We had both raised our voices and I thought afterward of how many people would be listening to us and how soon the news that the King and Queen were quarrelling over Lady Castlemaine would be spread round the court. It would reach her ears, and I was sure she would be gratified.

“You have not kept to your vows,” I cried.

“Can you upbraid me for that? What of your family? Did they honour our terms? Did they carry out the obligations of the treaty? What of the portion which was promised and was not there when the time came? What of the spice and sugar that has yet to be transformed into cash? If I were you, I should not talk too much of honouring vows.”

This was unkind. It was no fault of mine that the money which had been waiting had had to be used in our conflict against the Spaniards.

“Oh, I should never have come,” I said. “I want to go home.”

I saw the expression cross his face. He was shocked that, in spite of all this, I should want to leave him. And did I? I was not sure. I was too bitterly wounded to know what I wanted.

He seemed suddenly to decide he would hear no more. He left me in my misery.


* * *

CLARENDON CAME NEXT DAY. I think he was sorry for me, but at the same time he was determined to see this through the King’s eyes. I suppose that was his duty.

“Your Majesty, this has become a grievous matter indeed,” he said.

“The King was here last night. He was most ill-tempered.”

“I understand Your Majesty’s temper matched his. I have come this day hoping to persuade you to take the course which will be most advantageous to your happiness.”

“That must surely be to insist on not having that woman near me.”

“Will Your Majesty have the patience to listen to me if I try to explain how it appears to me…and to others? No wife should refuse to accept a servant who is esteemed and recommended by her husband.”

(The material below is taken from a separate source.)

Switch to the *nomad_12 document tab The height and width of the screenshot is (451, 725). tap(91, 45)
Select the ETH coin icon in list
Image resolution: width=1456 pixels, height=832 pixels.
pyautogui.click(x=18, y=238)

“How could such a woman be esteemed and respected by him?”

“If Your Majesty will forgive me, she is esteemed and recommended by the King, and if you refuse to receive her, what I ask you to remember is this: this thing will be done with or without your consent.”

I was silent.

He went on: “The whole court has been aware of the King’s devotion to you in the first weeks since your marriage. He sought no company but that of Your Majesty. Do you not see that you are charming enough to lure him from others? Have you such a low opinion of your attractions that you do not realize you can do this?”

I stared at him. I should have understood, of course. He was trying to help me. He was telling me that whether or not I agreed to Lady Castlemaine’s coming, she would do so because it was the King’s wish that she should. He would insist, since he had promised the lady. I did not know then, of course, of the power she had over him. I could not have understood then the depth of her sensuality, which matched his own. Temporarily I had had the appeal of innocence — unworldliness in a worldly court. I had had an initial advantage because I was so different from other women he had known. I did not know then that he would never have been faithful to me, but if I had been compliant, sweetly forgiving, I could have kept some hold on his affections. He was a man who hated trouble, and I was now causing him a great deal of it.

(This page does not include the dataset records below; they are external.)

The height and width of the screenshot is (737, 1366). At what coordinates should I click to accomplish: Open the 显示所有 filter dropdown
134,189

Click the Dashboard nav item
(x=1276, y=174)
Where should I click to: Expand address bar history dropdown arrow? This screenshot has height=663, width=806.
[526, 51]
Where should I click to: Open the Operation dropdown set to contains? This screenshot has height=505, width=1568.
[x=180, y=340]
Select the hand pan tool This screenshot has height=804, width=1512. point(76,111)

But I did not understand then. I could think only of what was right, and I firmly believed that to give my consent to that woman’s coming into my household must surely be wrong — and I determined to stand against it.

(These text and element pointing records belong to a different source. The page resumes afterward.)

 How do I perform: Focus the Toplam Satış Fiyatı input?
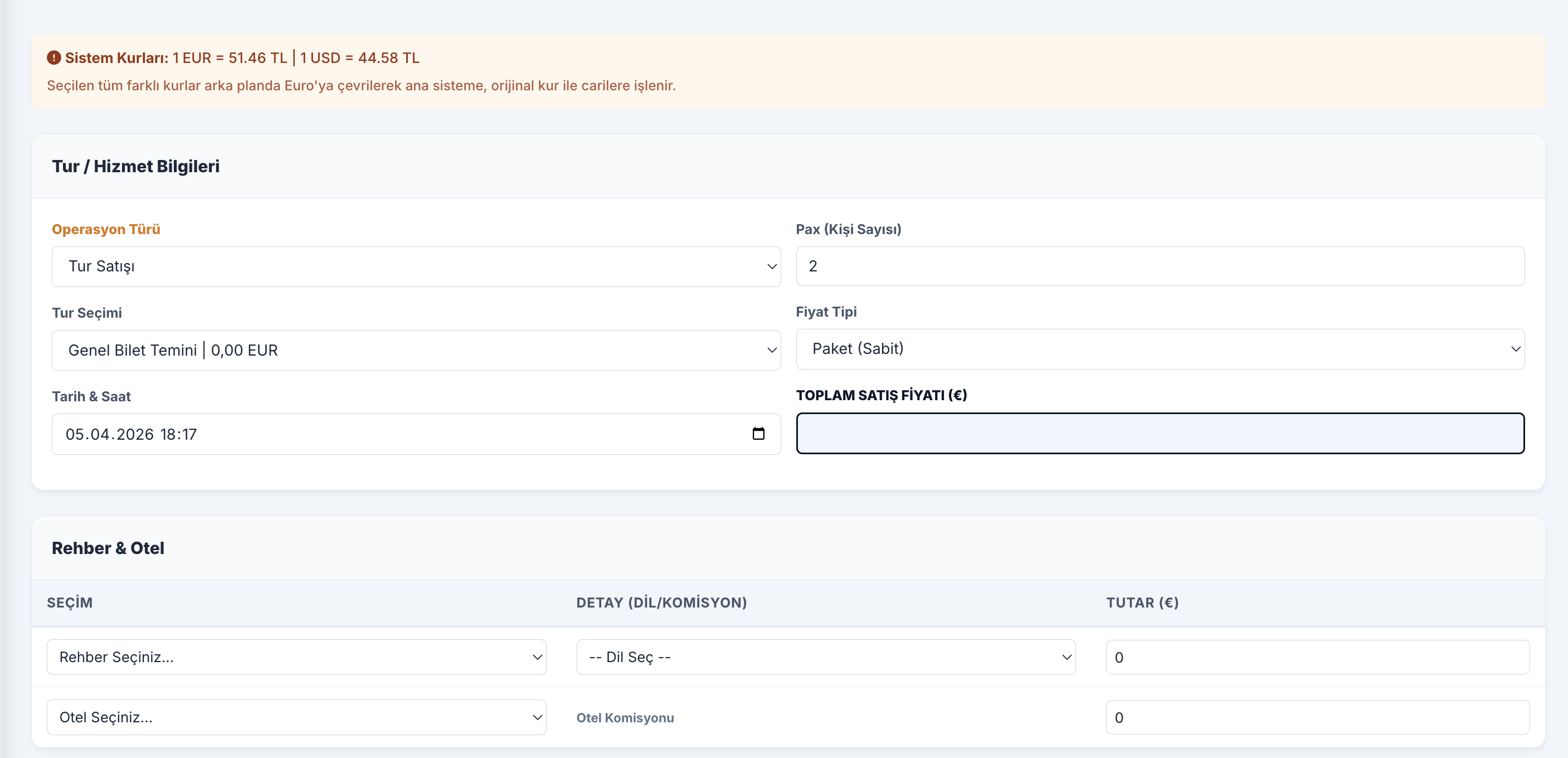tap(1160, 434)
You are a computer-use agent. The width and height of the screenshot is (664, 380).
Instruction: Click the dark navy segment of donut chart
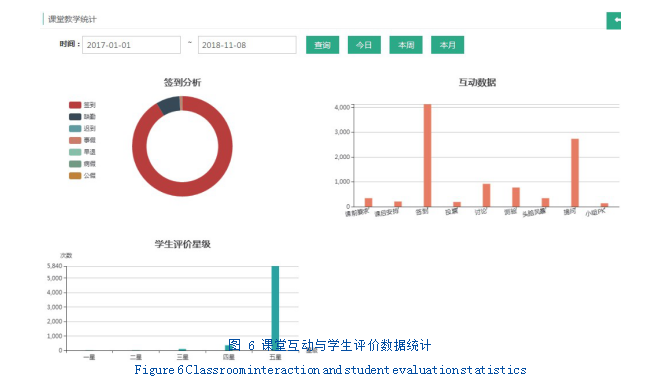tap(169, 105)
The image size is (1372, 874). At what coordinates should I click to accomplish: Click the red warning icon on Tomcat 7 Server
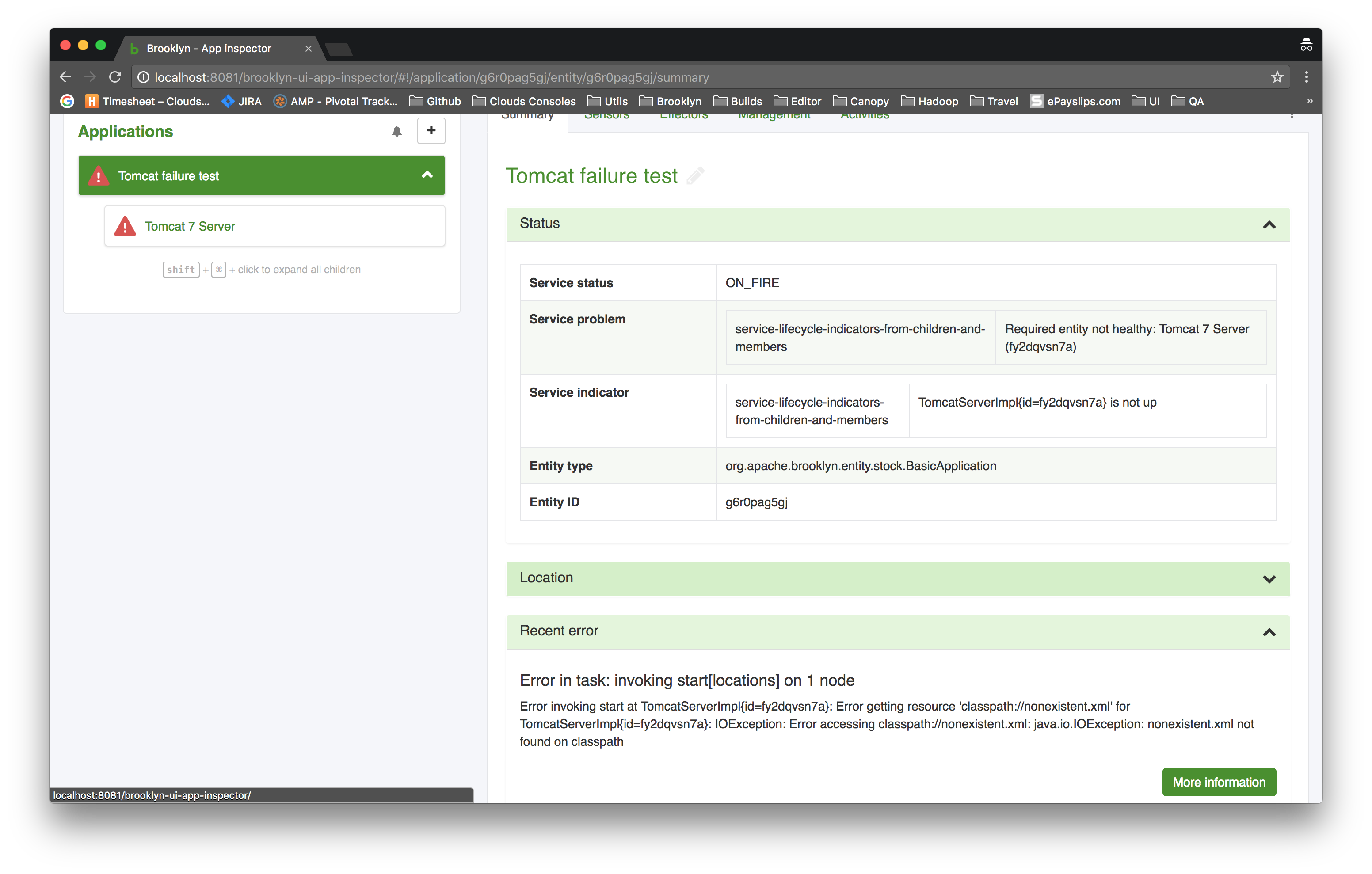click(x=126, y=226)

Clarendon was looking at me appealingly. But I did not understand.

I said: “The King will doubtless do as he wishes, but I shall never give my consent to that woman’s coming into my household.”

Clarendon shrugged his shoulders. He had done his best.

THOSE WERE VERY UNHAPPY DAYS. Charles and I scarcely spoke, and then only when absolutely necessary. He was not by nature a vindictive man. When he had returned to England and the Royalists had dug up the bodies of Roundheads and exposed them in public places, he had been the one to call a halt to the practice.